In the last decades, climate change has slowly emerged as yet another powerful driver of suffering for millions of children across the globe, recently prompting UNICEF (2021) to warn that the climate crisis is a child rights crisis. However, children do not form a unique or homogeneous group – nor are they equally vulnerable or impacted in the context of climate change. This brief addresses the distinct case of children without parental care who, at the heart of the ISS’s actions and advocacy for over 100 years, are of particular concern to this organisation. Drawing on three illustrative comparative case studies conducted through expert consultations, this brief assesses (i) how climate change exacerbates the risk of children losing parental care and (ii) the impacts of climate change on children without parental care.
This brief’s findings highlight three key linkages between climate change and children without parental care:
- Climate change increases the risk of children losing parental care through disaster-related mortality and displacement, and by undermining biological families’ resilience, prompting harmful coping mechanisms such as early marriage, child labour, or relinquishment and abandonment.
- Climate change increases the risk of children becoming unaccompanied, lacking any form of care, by driving unaccompanied migration; and by straining alternative care systems and reducing their capacity to accommodate additional children.

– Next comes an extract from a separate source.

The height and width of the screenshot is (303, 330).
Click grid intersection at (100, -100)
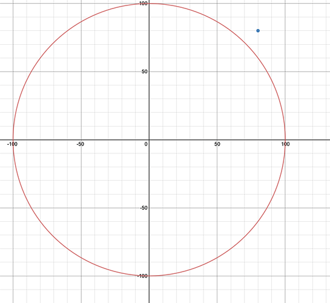285,276
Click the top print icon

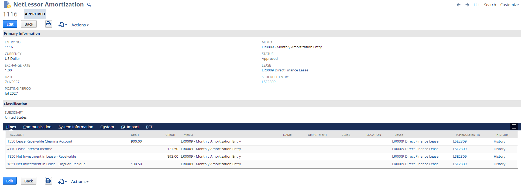[x=49, y=24]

- Climate change has a distinct, often greater, impact on children without parental care, disrupting placements and hindering family reintegration efforts for children in alternative care; intensifying deprivation and heightening the risk of physical harm, abuse or trafficking for unaccompanied children.

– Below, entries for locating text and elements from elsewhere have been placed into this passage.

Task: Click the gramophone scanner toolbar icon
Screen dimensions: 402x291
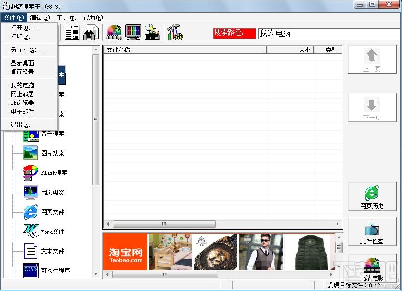Action: [x=152, y=33]
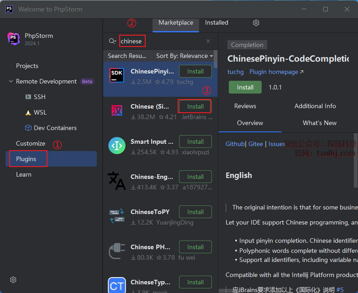Install the Chinese (Simplified) language pack
This screenshot has width=358, height=293.
(x=195, y=106)
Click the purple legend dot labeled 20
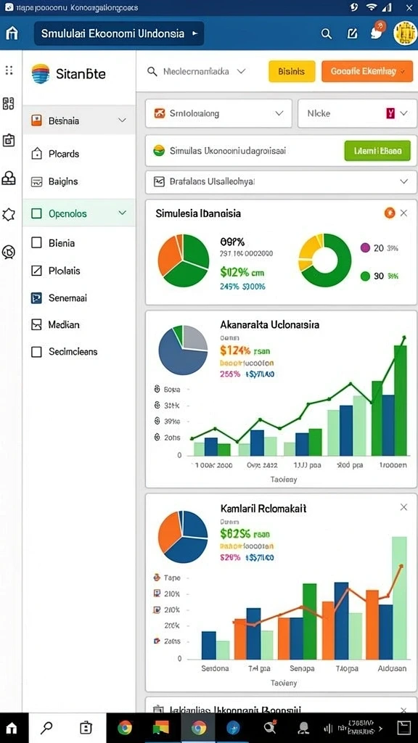The height and width of the screenshot is (743, 418). 366,247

Based on these findings, and leveraging the ISS’ long-standing expertise in child protection, this brief puts forward a set of recommendations designed to (i) prevent children from losing parental care in the context of climate change and (ii) address the specific protection needs of children without parental care in this context. These recommendations are directed at policy-makers in the fields of climate action and child protection, as well as social workers and other frontline practitioners working with these children locally.